United said the Railway Labor Act and federal bankruptcy law bar the actions threatened by the union.

“We regret that the AFA continues to take actions which are simply not helpful to United, its tens of thousands of employees or its customers,” spokeswoman Jean Medina said.

“We remain committed to considering all workable options and alternatives that will still provide the long-lasting savings United needs to exit Chapter 11 successfully.”

Talks also continue with unions representing mechanics, baggage handlers and public-contact workers.

The pension agency will take over pensions of more than 14,000 active and retired pilots, many of whose benefits will be sharply reduced from what they were promised.

The PBGC already was facing the required takeover of United pension plans in 2005.

By acting at year’s end instead of in May, when the pilots’ pensions were to have been terminated, the agency said it can avoid the annual increase in mandated benefit payments and save as much as $140 million in additional payouts.

The action follows a tentative contract agreement between United and its pilots this month, part of the airline’s effort to slash labor costs heavily for the second time in its two-year bankruptcy restructuring.

Facing $4.1 billion in required pension contributions by the end of 2008, United had said it would terminate all its existing employee pensions and replace them with much less expensive defined-contribution funds, similar to 401(k) plans.

United issued a statement saying the PBGC’s decision “changes nothing with respect to our need to terminate and replace all four of our defined-benefit pension plans.

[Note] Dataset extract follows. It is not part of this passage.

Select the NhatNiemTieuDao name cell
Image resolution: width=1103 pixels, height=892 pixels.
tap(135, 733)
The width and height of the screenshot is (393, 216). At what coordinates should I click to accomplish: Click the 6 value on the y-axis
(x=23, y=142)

As we have stated previously, even beyond termination and replacement of the four plans, we must achieve an additional $725 million in labor-cost savings to successfully emerge from bankruptcy as a sustainable, profitable enterprise.”

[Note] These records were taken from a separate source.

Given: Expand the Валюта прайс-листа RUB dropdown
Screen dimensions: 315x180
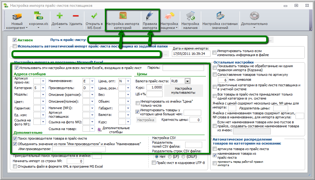Looking at the screenshot, I should point(187,81).
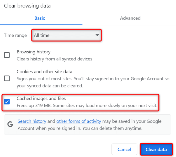Click the Google G logo icon
This screenshot has height=157, width=176.
(x=10, y=125)
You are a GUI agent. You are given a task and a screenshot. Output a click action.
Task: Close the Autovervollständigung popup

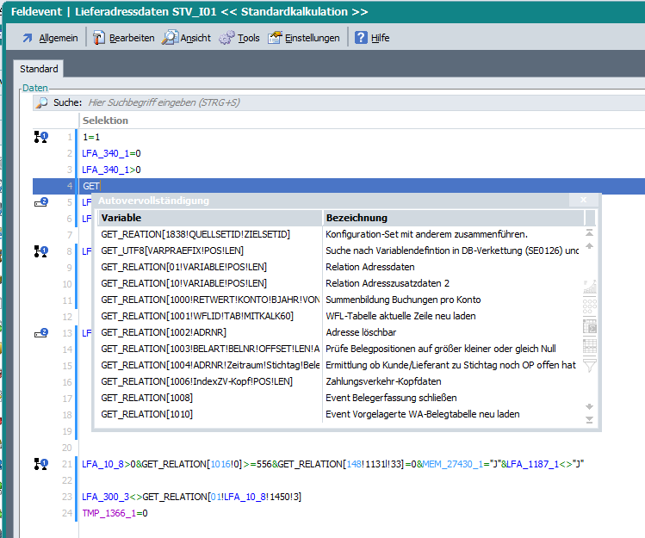pos(583,201)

The pension agency had objected to the tentative deal with pilots, who dropped their opposition to the pensions’ elimination in exchange for additional financial considerations.

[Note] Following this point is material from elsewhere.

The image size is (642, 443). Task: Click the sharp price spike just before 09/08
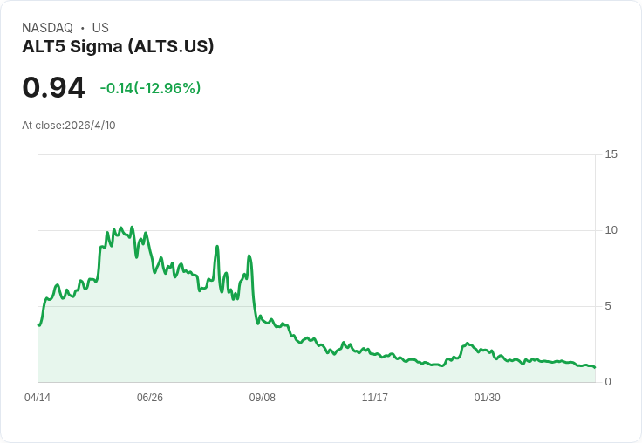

But it might have little recourse if the deal is approved in bankruptcy court.

“The decision to take over a pension plan is never made lightly, especially in situations where participants won’t get everything the company promised but failed to fund,” Executive Director Bradley Belt said.

“I hope the plight of participants in airline pension plans puts an exclamation point on the need for Congress to strengthen the funding rules for defined-benefit plans,” he said.

The pilots union deplored what it called an “ill-timed attempt to retaliate” against it and suggested it might be an “outrageous ploy” to undermine the contract-ratification vote under way among its members.

“[The union] will vigorously oppose any effort by the PBGC to take over the plan before May 1, 2005 or to single out the pilot group for punitive and vindictive treatment in the United bankruptcy,” said a statement by the leadership group of the Air Line Pilots Association’s United branch.

U.S. Rep. John Boehner, R-Ohio, chairman of the House Committee on Education and the Workforce, issued a statement calling it essential Congress act on the issue to protect the interests of workers, retirees and taxpayers.

The PBGC planned to file a formal objection to United pilots’ plan in bankruptcy court by today, spokesman Randy Clerihue said.

“We find the agreement objectionable on many grounds,” he said. “But this plan is going to terminate; it’s simply a matter of timing and dollars. Saving the additional money was important to us, given the size of our deficit.”